Start of Data for the task
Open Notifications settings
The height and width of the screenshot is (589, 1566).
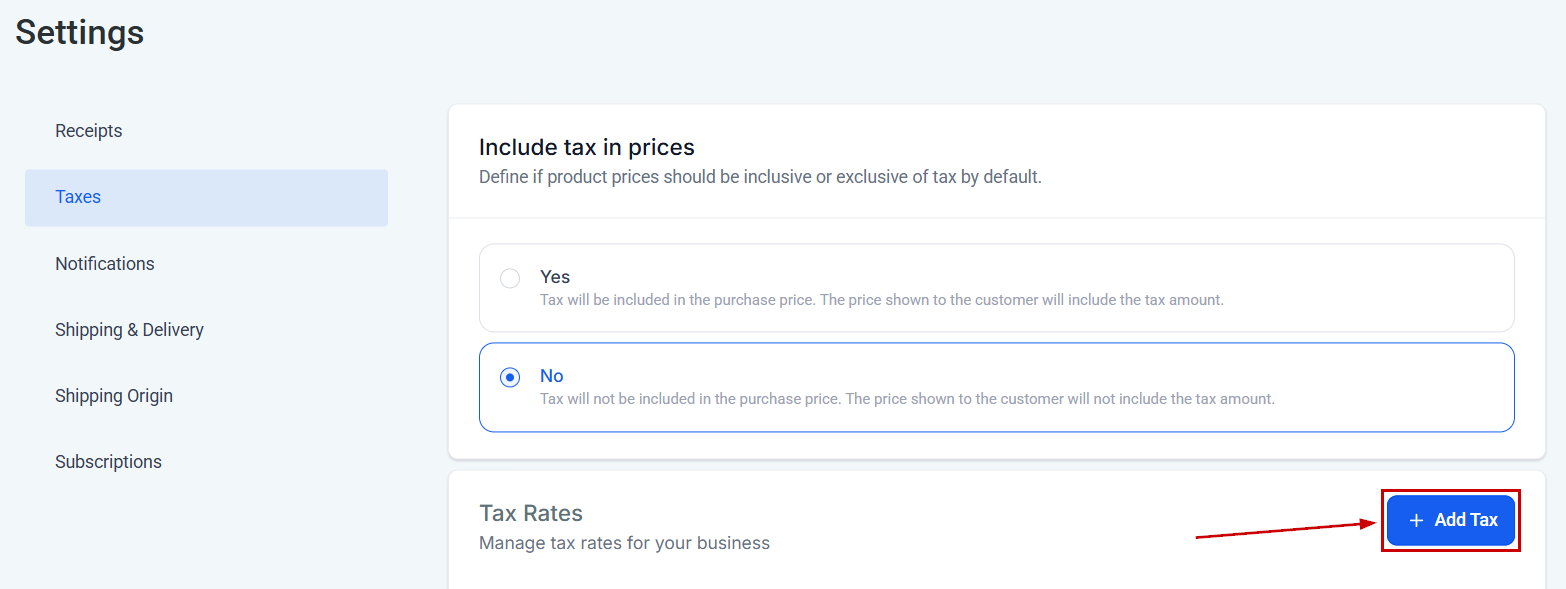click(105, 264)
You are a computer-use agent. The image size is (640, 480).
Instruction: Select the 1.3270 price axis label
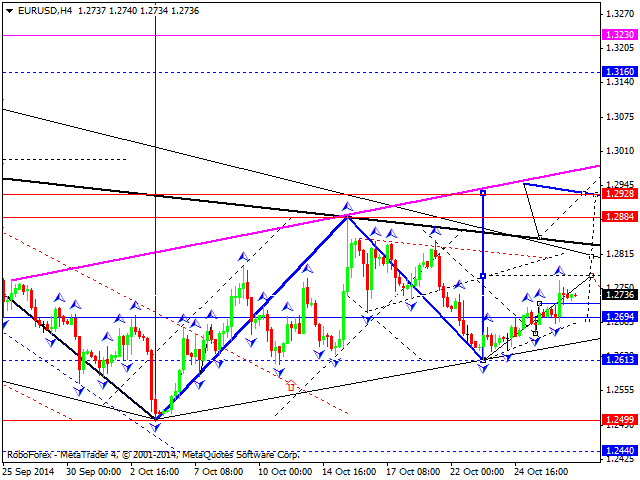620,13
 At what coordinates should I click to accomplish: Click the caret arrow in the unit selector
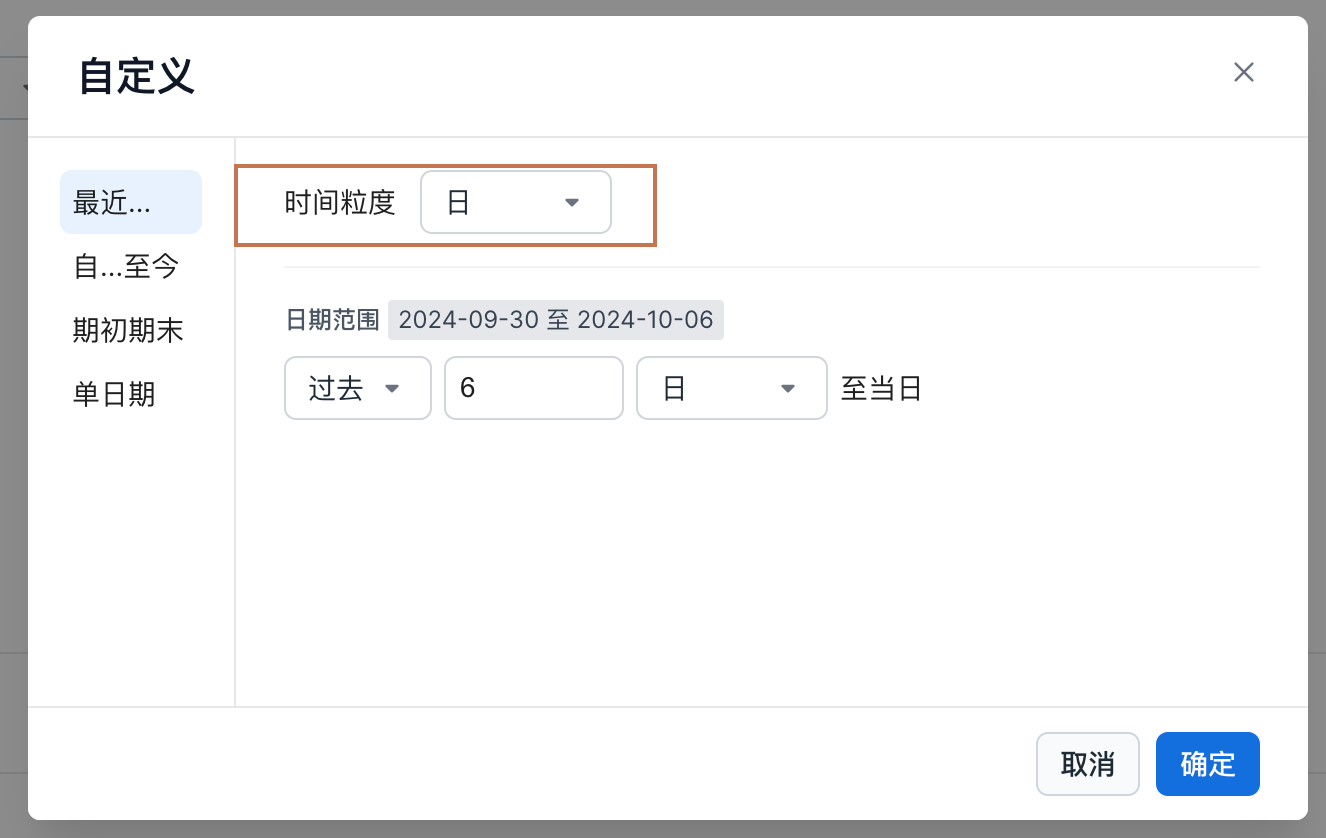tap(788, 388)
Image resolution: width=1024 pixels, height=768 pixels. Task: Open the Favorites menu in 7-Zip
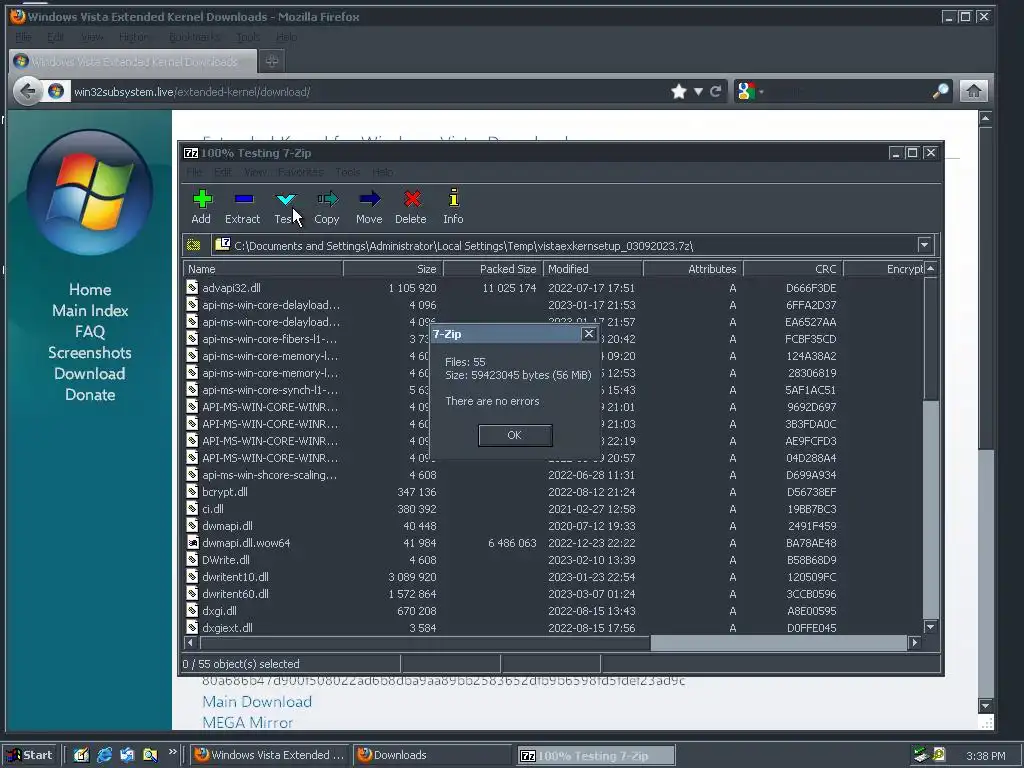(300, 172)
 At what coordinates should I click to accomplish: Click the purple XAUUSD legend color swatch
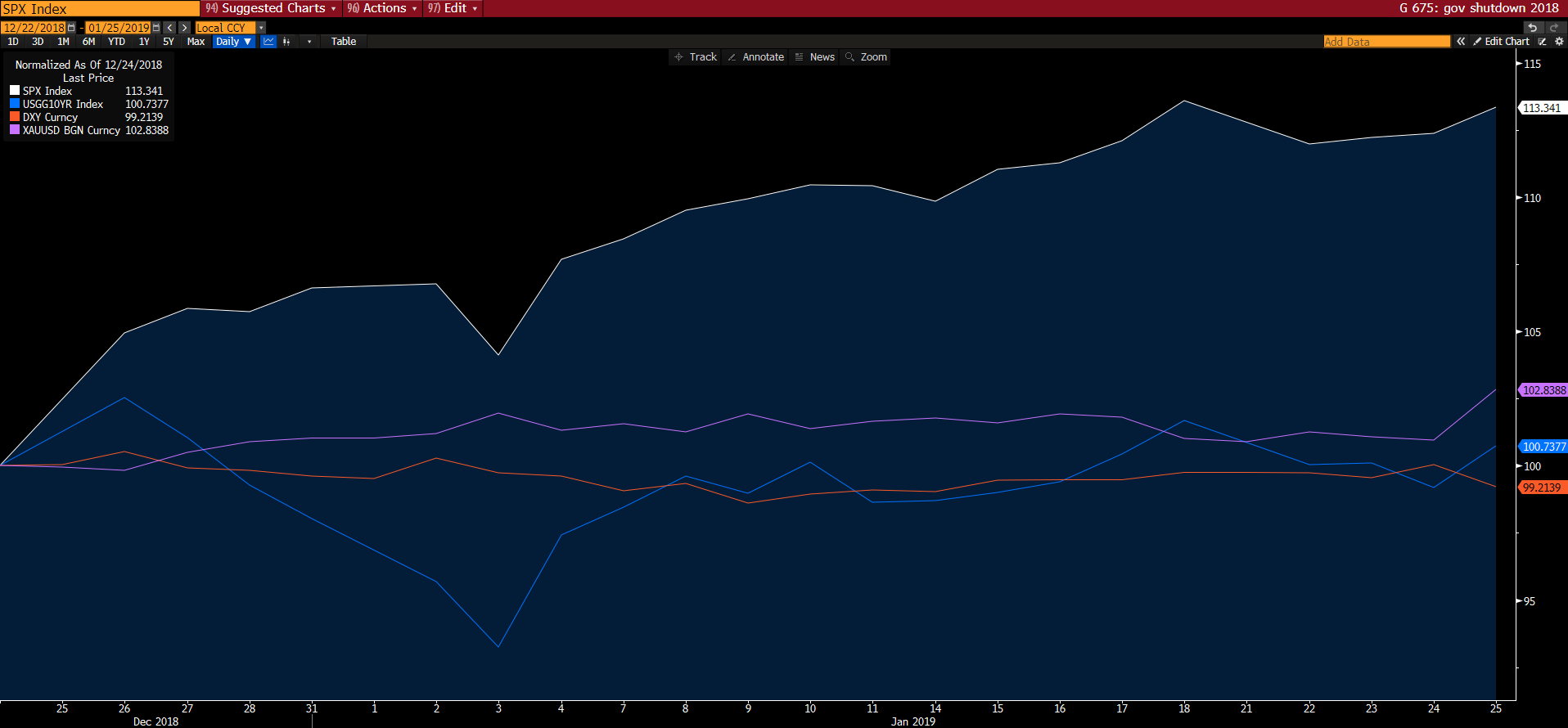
End of Data for the task
Task directions ->
Print all of the entries word for word. Omit the pictures they contain.

Response box ->
Open Notifications settings
The height and width of the screenshot is (589, 1566).
click(105, 264)
You are a computer-use agent. The image size is (640, 480).
Instruction: Select the 1.3270 price axis label
620,13
 At what coordinates should I click to accomplish: Click the caret arrow in the unit selector
tap(788, 388)
Image resolution: width=1024 pixels, height=768 pixels. Task: Open the Favorites menu in 7-Zip
(300, 172)
 At what coordinates should I click to accomplish: Click the purple XAUUSD legend color swatch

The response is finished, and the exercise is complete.